AVL trees have a maximum height of 1.44logn, while RB trees have a maximum of 2logn. Inserting an element in a AVL may imply a rebalance at one point in the tree. The rebalancing finishes the insertion. After insertion of a new leaf, updating the ancestors of that leaf has to be done up to the root, or up to a point where the two subtrees are of equal depth. The probability of having to update k nodes is 1/3^k. Rebalancing is O(1). Removing an element may imply more than one rebalancing (up to half the depth of the tree).

RB-trees are B-trees of order 4 represented as binary search trees. A 4-node in the B-tree results in two levels in the equivalent BST. In the worst case, all the nodes of the tree are 2-nodes, with only one chain of 3-nodes down to a leaf. That leaf will be at a distance of 2logn from the root.

Going down from the root to the insertion point, one has to chnage 4-nodes into 2-nodes, to make sure any insertion will not saturate a leaf. Coming back from the insertion, all these nodes have to be analysed to make sure they correctly represent 4-nodes. This can also be done going down in the tree. The global cost will be the same. There is no free lunch! Removing an element from the tree is of the same order.

All these trees require that nodes carry information on height, weight, color, etc. Only Splay trees are free from such additional info. But most people are afraid of Splay trees, because of the ramdomness of their structure!

* **Material provided**
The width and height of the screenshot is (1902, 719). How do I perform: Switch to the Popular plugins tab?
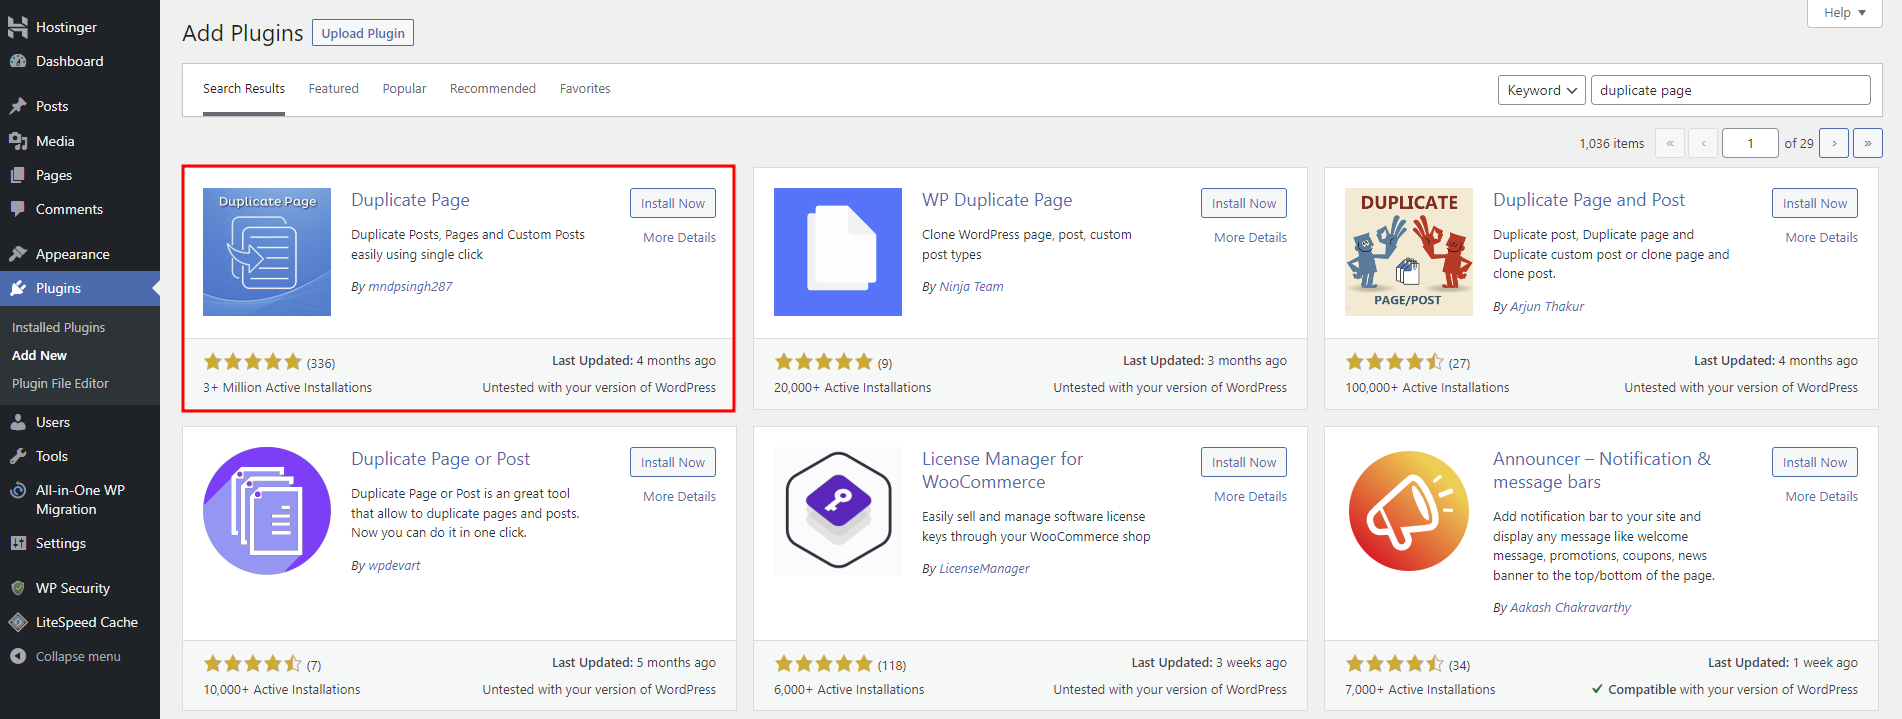(x=404, y=89)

* **Job**
Name every type of tree mentioned in the excerpt on balanced search trees.

* **Completed task**
AVL trees, RB trees, B-trees, binary search trees (BST), and Splay trees.